What you have to do
Scan the entries below for the string "computer" and copy every line where it turns up.
=== Begin Enclosure ===
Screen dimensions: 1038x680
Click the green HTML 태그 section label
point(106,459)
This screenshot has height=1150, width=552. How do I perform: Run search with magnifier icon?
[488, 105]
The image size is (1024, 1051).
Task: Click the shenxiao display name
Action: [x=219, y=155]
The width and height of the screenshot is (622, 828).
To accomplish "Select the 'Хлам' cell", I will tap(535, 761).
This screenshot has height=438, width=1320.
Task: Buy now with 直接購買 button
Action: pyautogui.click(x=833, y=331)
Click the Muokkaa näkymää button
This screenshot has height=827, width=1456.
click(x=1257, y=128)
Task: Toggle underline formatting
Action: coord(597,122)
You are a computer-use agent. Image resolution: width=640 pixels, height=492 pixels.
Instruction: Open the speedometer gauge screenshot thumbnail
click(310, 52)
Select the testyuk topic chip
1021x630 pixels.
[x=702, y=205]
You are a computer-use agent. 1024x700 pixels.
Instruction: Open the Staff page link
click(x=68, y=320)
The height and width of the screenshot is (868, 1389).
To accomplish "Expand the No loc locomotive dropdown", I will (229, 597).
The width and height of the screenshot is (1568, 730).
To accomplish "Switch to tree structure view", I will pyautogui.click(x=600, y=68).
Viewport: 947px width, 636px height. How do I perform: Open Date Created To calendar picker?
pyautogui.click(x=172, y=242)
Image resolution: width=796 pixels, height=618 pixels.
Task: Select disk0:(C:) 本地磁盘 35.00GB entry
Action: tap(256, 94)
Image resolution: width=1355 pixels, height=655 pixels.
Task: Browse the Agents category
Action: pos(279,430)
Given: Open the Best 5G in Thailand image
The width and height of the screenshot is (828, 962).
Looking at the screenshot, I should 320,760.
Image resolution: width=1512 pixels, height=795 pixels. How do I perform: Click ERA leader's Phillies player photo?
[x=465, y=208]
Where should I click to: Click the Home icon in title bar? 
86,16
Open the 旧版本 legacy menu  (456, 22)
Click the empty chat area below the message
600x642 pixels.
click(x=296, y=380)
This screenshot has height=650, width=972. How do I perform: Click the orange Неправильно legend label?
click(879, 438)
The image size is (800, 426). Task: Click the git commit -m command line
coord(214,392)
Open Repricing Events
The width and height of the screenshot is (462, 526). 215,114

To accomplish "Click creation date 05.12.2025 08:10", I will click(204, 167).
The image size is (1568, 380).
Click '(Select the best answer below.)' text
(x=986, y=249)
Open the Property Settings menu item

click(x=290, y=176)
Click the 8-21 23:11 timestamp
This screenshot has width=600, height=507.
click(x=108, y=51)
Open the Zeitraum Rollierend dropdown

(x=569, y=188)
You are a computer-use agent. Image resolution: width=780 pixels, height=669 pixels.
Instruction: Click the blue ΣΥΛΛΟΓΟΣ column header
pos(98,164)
=== End Enclosure ===
Exercise output
You are a computer-use agent. Image resolution: width=640 pixels, height=492 pixels.
You are a computer-use agent. 1024x700 pixels.
You are a computer-use agent. Image resolution: width=780 pixels, height=669 pixels.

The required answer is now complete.